§ Activity
Write out again, exactly, the lines below starting at the one with "Given: Open the GCode Viewer tab" and ending at the one with "The width and".

§ Recorded information
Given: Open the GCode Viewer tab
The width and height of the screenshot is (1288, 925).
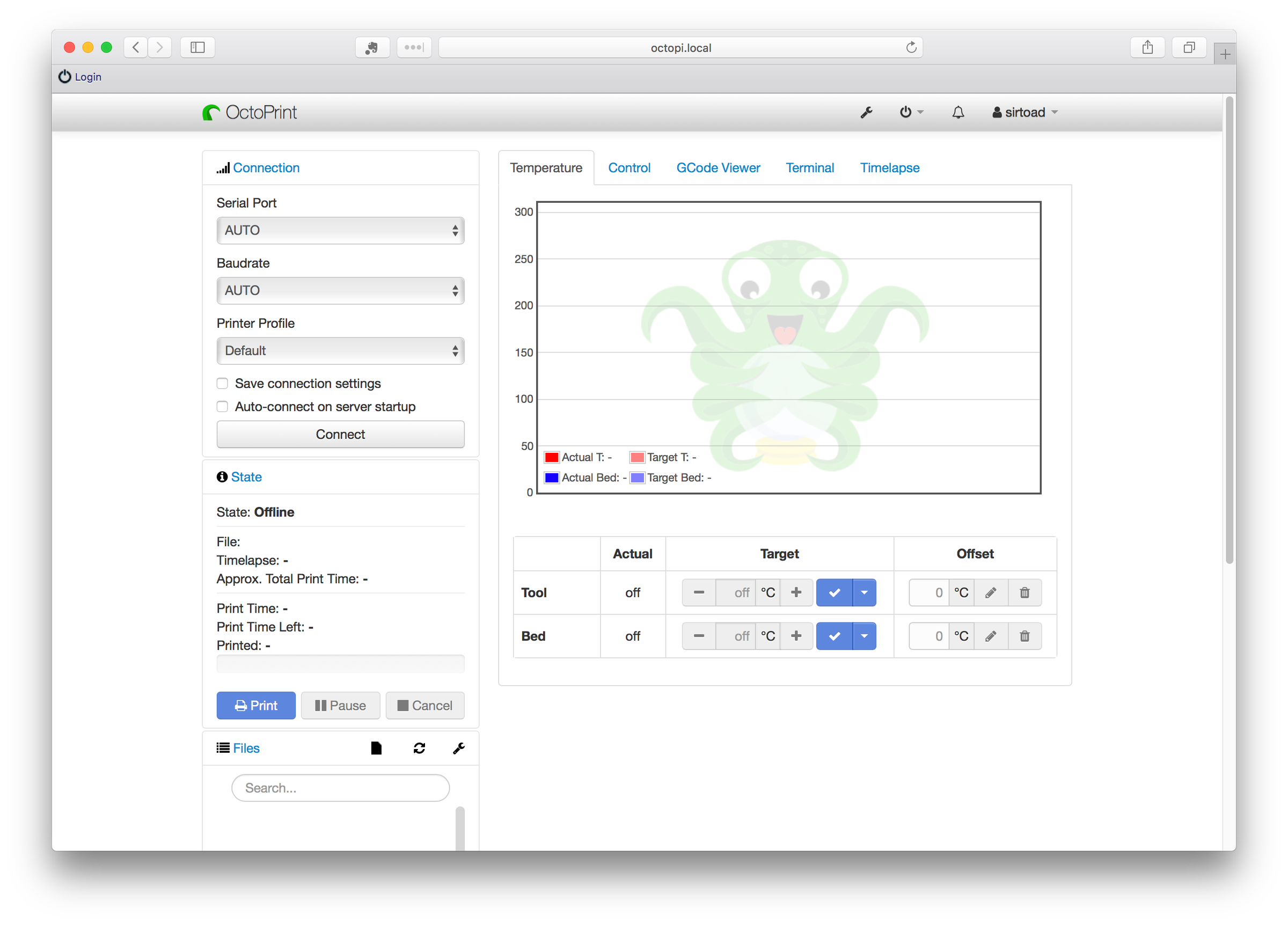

...

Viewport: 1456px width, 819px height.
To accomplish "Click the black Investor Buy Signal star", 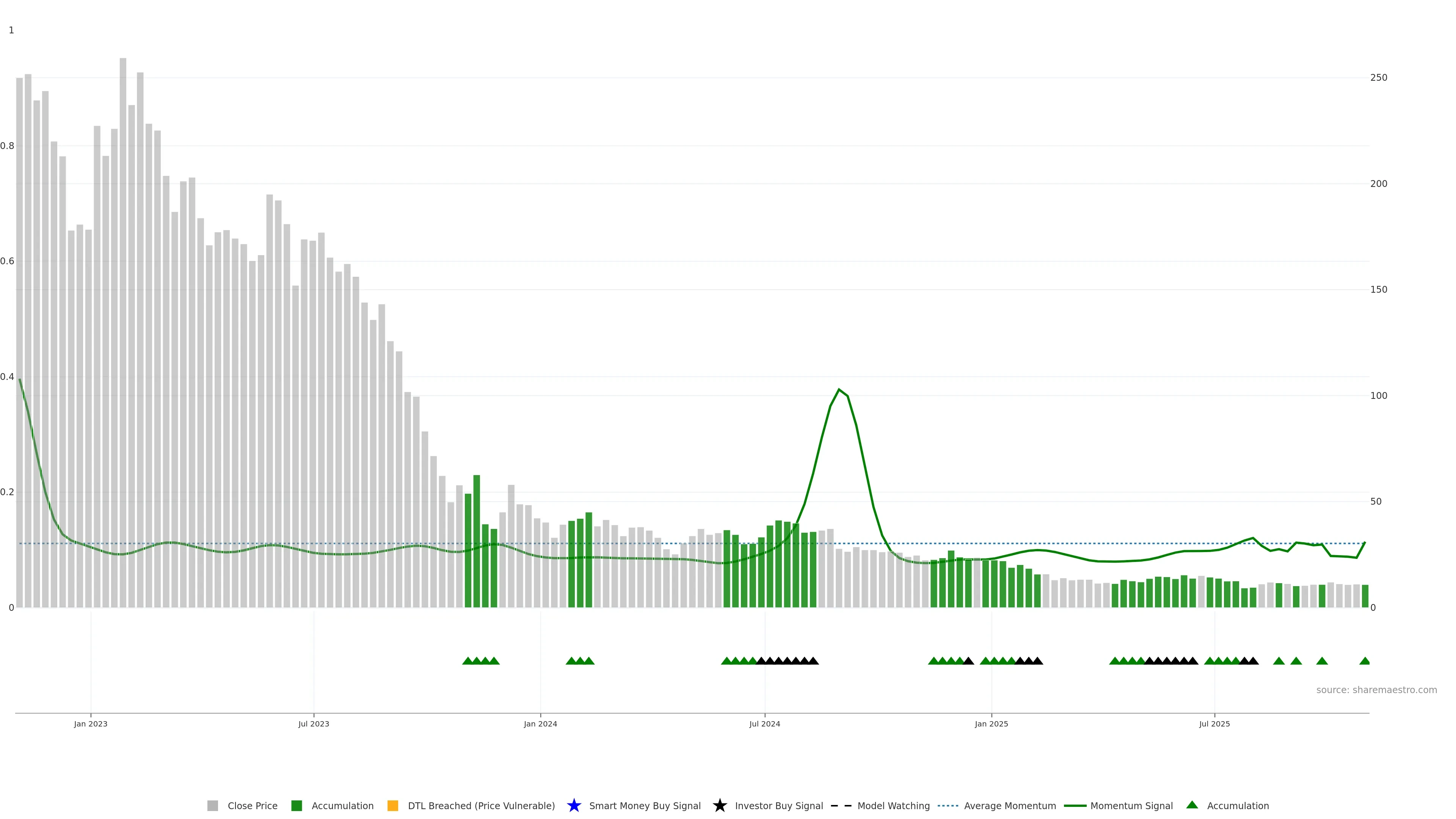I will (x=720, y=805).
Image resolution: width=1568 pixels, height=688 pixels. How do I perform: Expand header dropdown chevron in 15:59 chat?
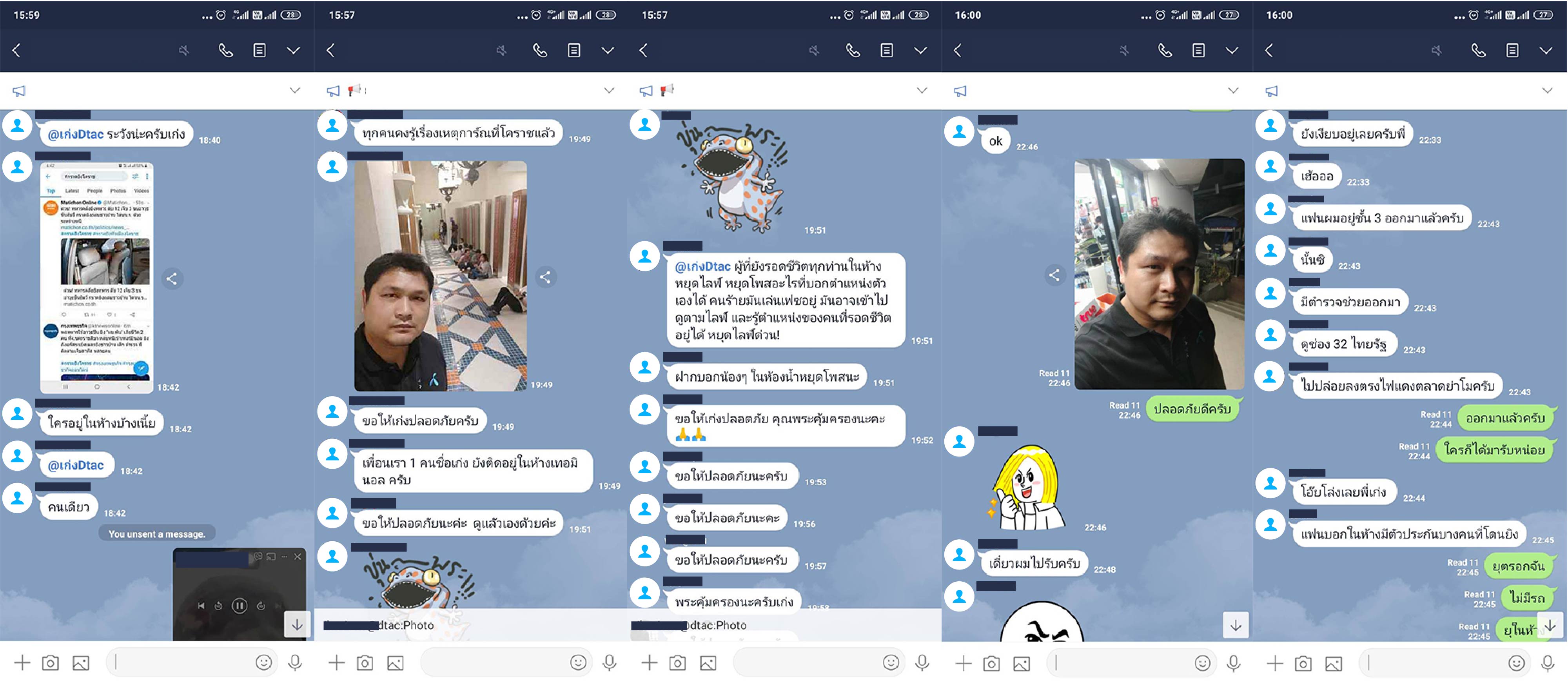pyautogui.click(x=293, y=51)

§ Exercise output
Given: Open the GCode Viewer tab
The width and height of the screenshot is (1288, 925).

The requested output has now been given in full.